Task to complete: Would you copy the material below word for word, beginning with its first line and ending with the line that contains "Оренбургская обл. (86, 103)"?

Given data:
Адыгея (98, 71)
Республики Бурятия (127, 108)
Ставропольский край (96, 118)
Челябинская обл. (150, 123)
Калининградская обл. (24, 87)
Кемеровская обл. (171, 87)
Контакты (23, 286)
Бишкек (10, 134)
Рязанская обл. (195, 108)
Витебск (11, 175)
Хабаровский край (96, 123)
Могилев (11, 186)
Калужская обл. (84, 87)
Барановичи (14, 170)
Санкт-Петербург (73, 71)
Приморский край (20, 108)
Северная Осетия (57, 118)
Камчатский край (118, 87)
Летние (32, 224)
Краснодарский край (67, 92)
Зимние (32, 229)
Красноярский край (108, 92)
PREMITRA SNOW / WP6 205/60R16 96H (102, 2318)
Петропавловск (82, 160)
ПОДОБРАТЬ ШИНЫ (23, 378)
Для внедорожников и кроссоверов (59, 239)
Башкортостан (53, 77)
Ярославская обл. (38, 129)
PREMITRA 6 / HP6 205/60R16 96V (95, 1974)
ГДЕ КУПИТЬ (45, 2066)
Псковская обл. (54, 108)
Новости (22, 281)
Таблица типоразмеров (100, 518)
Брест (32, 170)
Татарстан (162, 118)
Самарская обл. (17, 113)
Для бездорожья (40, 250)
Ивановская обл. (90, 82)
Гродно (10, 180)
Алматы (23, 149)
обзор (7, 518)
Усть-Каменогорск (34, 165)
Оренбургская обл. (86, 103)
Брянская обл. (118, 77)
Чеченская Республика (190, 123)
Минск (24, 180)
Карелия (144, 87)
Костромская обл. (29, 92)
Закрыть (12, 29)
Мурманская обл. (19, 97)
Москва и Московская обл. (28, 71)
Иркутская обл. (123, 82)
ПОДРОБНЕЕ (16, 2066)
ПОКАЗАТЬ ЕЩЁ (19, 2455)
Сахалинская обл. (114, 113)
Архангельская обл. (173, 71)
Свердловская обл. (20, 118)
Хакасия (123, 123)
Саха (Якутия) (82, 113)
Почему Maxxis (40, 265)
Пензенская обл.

Result of the exercise:
Адыгея (98, 71)
Республики Бурятия (127, 108)
Ставропольский край (96, 118)
Челябинская обл. (150, 123)
Калининградская обл. (24, 87)
Кемеровская обл. (171, 87)
Контакты (23, 286)
Бишкек (10, 134)
Рязанская обл. (195, 108)
Витебск (11, 175)
Хабаровский край (96, 123)
Могилев (11, 186)
Калужская обл. (84, 87)
Барановичи (14, 170)
Санкт-Петербург (73, 71)
Приморский край (20, 108)
Северная Осетия (57, 118)
Камчатский край (118, 87)
Летние (32, 224)
Краснодарский край (67, 92)
Зимние (32, 229)
Красноярский край (108, 92)
PREMITRA SNOW / WP6 205/60R16 96H (102, 2318)
Петропавловск (82, 160)
ПОДОБРАТЬ ШИНЫ (23, 378)
Для внедорожников и кроссоверов (59, 239)
Башкортостан (53, 77)
Ярославская обл. (38, 129)
PREMITRA 6 / HP6 205/60R16 96V (95, 1974)
ГДЕ КУПИТЬ (45, 2066)
Псковская обл. (54, 108)
Новости (22, 281)
Таблица типоразмеров (100, 518)
Брест (32, 170)
Татарстан (162, 118)
Самарская обл. (17, 113)
Для бездорожья (40, 250)
Ивановская обл. (90, 82)
Гродно (10, 180)
Алматы (23, 149)
обзор (7, 518)
Усть-Каменогорск (34, 165)
Оренбургская обл. (86, 103)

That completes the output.